▸ Exercise brief:
Your output should be the lines from the one with "Given: Open the Windows Start menu" through the end of the entries below, set down word for word and nothing else.

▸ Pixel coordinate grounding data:

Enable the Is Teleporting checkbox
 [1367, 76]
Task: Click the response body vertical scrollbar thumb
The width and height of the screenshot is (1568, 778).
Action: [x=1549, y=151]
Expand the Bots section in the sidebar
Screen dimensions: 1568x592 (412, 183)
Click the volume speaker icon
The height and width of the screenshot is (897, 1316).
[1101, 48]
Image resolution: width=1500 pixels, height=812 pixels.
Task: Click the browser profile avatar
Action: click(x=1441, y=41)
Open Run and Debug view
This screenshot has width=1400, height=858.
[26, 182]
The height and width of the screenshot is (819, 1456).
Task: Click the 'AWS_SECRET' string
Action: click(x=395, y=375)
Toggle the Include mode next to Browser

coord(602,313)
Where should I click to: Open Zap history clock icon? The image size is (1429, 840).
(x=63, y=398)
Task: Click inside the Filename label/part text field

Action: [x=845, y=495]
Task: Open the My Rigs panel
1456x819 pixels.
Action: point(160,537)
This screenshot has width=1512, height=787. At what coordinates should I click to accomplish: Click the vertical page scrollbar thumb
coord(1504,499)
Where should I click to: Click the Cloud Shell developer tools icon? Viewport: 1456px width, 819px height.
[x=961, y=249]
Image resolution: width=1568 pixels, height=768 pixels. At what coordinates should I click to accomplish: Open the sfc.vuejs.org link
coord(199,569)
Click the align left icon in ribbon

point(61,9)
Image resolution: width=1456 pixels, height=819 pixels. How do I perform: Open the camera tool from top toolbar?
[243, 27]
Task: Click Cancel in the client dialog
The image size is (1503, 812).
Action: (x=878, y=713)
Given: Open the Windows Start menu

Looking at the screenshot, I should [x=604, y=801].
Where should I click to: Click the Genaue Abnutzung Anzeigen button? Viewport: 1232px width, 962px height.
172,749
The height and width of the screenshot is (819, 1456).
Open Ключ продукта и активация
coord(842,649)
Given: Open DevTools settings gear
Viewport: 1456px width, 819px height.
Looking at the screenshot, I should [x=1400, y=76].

▸ Answer for the task:
Given: Open the Windows Start menu

Looking at the screenshot, I should [x=604, y=801].
Where should I click to: Click the Genaue Abnutzung Anzeigen button? Viewport: 1232px width, 962px height.
172,749
The height and width of the screenshot is (819, 1456).
Open Ключ продукта и активация
coord(842,649)
Given: Open DevTools settings gear
Viewport: 1456px width, 819px height.
Looking at the screenshot, I should [x=1400, y=76].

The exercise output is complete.